Data for the task
----------

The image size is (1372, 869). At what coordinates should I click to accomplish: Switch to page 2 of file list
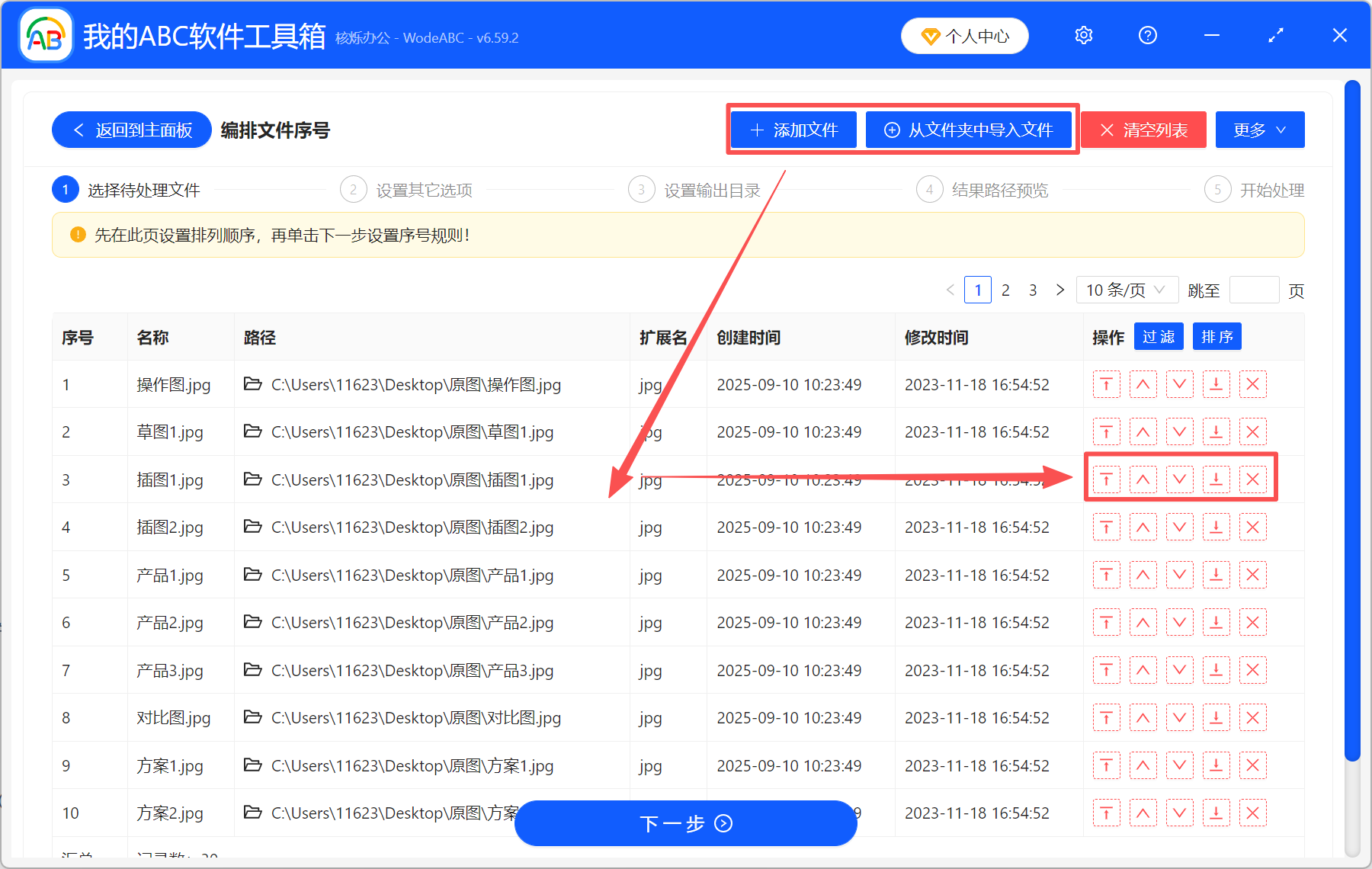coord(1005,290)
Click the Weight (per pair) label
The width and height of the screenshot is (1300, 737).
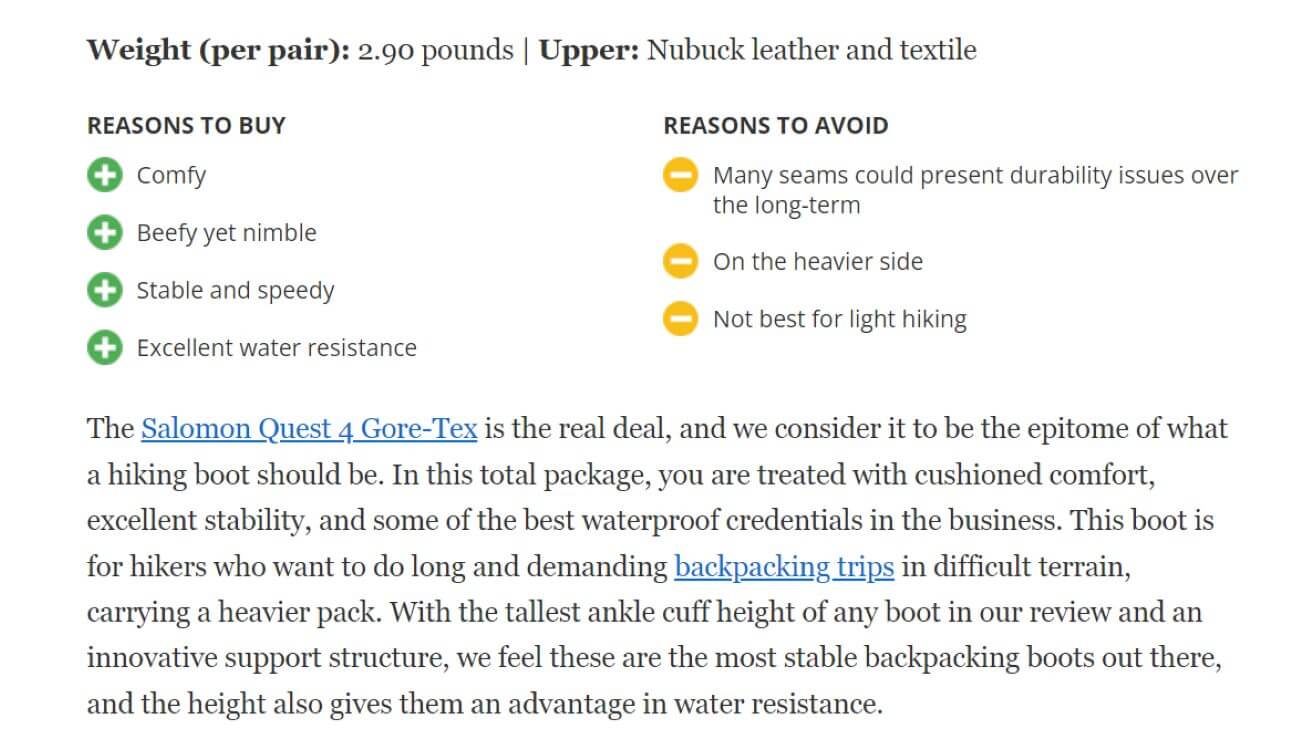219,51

----------

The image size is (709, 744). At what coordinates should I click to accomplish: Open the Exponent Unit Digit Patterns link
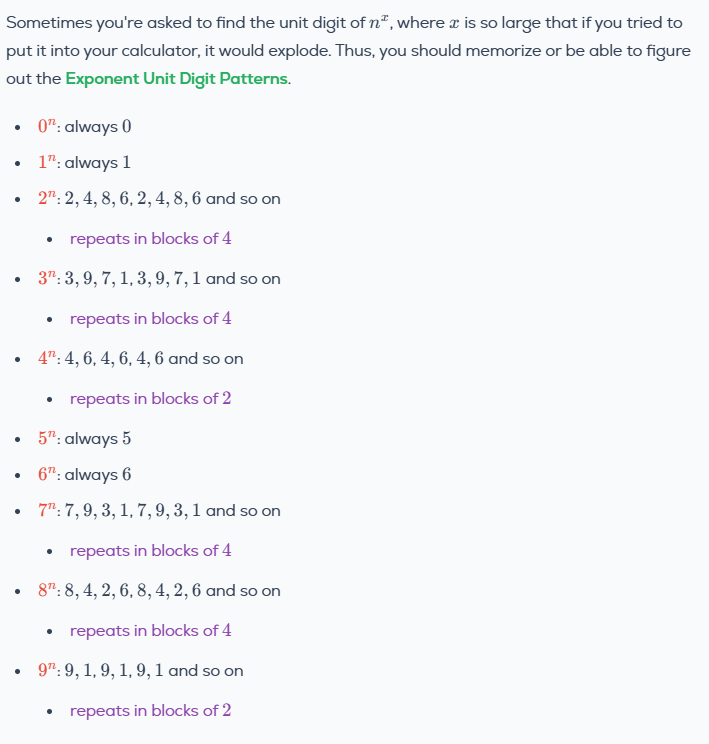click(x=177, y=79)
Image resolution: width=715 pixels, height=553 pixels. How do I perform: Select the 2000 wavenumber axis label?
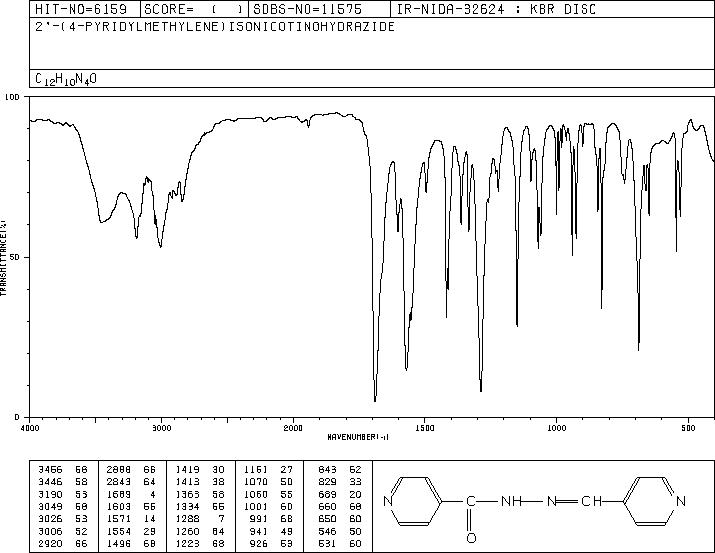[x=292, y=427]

----------

Task to complete
Render the part of the material above that opens with the line containing "The image size is (709, 744)." and closes with the line containing "click(x=177, y=79)" as a numbered list, skipping blank lines. Leave the pictures out.

Full answer
1. The image size is (709, 744). At what coordinates should I click to accomplish: Open the Exponent Unit Digit Patterns link
2. click(x=177, y=79)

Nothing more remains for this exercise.